[Collected data entries]
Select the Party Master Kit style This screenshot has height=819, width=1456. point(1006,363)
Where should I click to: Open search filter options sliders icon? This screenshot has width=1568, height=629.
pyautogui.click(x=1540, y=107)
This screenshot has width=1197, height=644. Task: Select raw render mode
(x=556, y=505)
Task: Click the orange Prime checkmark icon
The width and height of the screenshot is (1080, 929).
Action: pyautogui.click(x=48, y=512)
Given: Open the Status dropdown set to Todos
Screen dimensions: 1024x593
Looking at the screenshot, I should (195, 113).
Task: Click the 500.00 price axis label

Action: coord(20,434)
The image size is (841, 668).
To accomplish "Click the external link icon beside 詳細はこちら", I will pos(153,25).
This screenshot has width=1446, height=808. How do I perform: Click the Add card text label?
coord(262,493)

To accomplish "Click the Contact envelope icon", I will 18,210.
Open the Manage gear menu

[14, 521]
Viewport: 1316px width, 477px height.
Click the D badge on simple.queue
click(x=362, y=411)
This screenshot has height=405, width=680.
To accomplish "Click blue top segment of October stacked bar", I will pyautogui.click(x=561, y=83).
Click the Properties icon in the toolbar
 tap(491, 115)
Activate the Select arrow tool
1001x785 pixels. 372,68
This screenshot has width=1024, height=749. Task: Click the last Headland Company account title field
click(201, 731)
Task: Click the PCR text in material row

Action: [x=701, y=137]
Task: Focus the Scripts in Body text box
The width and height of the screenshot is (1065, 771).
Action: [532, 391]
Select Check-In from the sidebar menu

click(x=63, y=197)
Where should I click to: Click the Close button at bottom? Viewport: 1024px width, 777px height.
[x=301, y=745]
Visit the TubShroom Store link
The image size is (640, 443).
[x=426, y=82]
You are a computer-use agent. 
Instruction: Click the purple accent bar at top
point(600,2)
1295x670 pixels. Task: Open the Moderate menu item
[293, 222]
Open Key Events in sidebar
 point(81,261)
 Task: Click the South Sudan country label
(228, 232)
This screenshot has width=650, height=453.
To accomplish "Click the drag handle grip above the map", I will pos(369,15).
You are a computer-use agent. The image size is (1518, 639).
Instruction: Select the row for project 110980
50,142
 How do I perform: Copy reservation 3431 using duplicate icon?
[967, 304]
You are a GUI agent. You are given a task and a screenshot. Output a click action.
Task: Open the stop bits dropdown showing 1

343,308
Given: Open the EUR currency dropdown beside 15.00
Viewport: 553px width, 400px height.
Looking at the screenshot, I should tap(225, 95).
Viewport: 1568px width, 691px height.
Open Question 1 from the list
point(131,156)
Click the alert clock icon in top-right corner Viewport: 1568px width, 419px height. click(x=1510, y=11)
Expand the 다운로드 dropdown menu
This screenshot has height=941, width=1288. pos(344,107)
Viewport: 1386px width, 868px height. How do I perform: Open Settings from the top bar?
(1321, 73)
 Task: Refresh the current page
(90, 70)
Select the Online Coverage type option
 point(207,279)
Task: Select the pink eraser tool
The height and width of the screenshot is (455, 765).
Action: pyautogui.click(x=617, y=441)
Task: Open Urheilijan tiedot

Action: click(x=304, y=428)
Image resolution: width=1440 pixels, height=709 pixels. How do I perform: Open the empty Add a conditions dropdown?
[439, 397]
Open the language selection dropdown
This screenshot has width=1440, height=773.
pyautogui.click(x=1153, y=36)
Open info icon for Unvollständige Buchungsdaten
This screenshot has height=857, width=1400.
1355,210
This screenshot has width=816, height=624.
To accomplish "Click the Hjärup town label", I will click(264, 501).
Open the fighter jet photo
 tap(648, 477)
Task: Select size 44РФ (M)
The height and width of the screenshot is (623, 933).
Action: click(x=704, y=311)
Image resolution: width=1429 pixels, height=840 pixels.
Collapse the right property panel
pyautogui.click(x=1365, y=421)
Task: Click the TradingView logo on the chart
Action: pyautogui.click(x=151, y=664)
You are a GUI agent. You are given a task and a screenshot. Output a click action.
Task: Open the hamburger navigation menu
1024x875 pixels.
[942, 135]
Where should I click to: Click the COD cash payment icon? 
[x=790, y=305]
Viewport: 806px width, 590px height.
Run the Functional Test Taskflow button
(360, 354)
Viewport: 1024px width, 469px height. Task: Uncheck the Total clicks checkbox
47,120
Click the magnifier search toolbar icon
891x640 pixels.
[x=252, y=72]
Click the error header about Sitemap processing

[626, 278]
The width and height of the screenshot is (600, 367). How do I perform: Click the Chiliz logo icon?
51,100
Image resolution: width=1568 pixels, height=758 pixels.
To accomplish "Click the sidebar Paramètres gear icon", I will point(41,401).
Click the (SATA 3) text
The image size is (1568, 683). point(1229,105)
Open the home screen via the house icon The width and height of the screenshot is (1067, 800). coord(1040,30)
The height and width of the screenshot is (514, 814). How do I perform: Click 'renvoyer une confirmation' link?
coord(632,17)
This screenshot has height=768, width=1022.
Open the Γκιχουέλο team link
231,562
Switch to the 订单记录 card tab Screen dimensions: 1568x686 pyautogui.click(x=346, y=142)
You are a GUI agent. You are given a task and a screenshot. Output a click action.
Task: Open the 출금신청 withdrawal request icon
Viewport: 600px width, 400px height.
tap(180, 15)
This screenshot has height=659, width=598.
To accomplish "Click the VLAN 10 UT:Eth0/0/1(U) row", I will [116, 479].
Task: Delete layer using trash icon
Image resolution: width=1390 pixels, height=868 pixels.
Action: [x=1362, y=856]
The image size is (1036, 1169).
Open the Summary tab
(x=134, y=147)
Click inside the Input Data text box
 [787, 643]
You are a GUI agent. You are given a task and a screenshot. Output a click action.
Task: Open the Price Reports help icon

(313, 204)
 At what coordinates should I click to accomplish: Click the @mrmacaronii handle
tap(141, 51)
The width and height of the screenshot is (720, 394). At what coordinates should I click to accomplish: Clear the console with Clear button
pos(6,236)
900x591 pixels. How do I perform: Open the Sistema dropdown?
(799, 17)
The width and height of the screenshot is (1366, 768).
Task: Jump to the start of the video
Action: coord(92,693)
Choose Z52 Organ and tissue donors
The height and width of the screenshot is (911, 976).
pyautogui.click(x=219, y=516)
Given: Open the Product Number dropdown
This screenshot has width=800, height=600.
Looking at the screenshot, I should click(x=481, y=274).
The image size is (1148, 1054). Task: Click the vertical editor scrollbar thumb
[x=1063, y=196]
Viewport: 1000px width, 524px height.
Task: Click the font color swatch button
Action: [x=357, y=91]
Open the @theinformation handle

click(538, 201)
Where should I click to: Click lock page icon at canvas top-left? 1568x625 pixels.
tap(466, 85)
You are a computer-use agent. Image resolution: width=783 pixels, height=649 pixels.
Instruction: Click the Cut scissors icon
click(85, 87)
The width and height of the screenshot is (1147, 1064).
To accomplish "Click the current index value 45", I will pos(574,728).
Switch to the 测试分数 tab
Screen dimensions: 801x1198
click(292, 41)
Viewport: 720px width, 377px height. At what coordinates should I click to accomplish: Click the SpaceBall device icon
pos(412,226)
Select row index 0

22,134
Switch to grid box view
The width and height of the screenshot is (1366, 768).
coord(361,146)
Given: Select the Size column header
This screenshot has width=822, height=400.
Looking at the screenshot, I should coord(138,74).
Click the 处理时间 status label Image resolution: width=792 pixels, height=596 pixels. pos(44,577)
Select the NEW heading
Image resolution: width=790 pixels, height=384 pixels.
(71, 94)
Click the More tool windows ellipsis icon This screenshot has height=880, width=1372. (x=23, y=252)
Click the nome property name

**TRY IT:**
Taking the entries above, write out exactly each line from the one holding "This screenshot has width=816, height=624." to the one holding "Image resolution: width=1429", both included, and stop there.

**WRITTEN RESPONSE:**
This screenshot has width=816, height=624.
To accomplish "Click the Hjärup town label", I will click(264, 501).
Open the fighter jet photo
 tap(648, 477)
Task: Select size 44РФ (M)
The height and width of the screenshot is (623, 933).
Action: click(x=704, y=311)
Image resolution: width=1429 pixels, height=840 pixels.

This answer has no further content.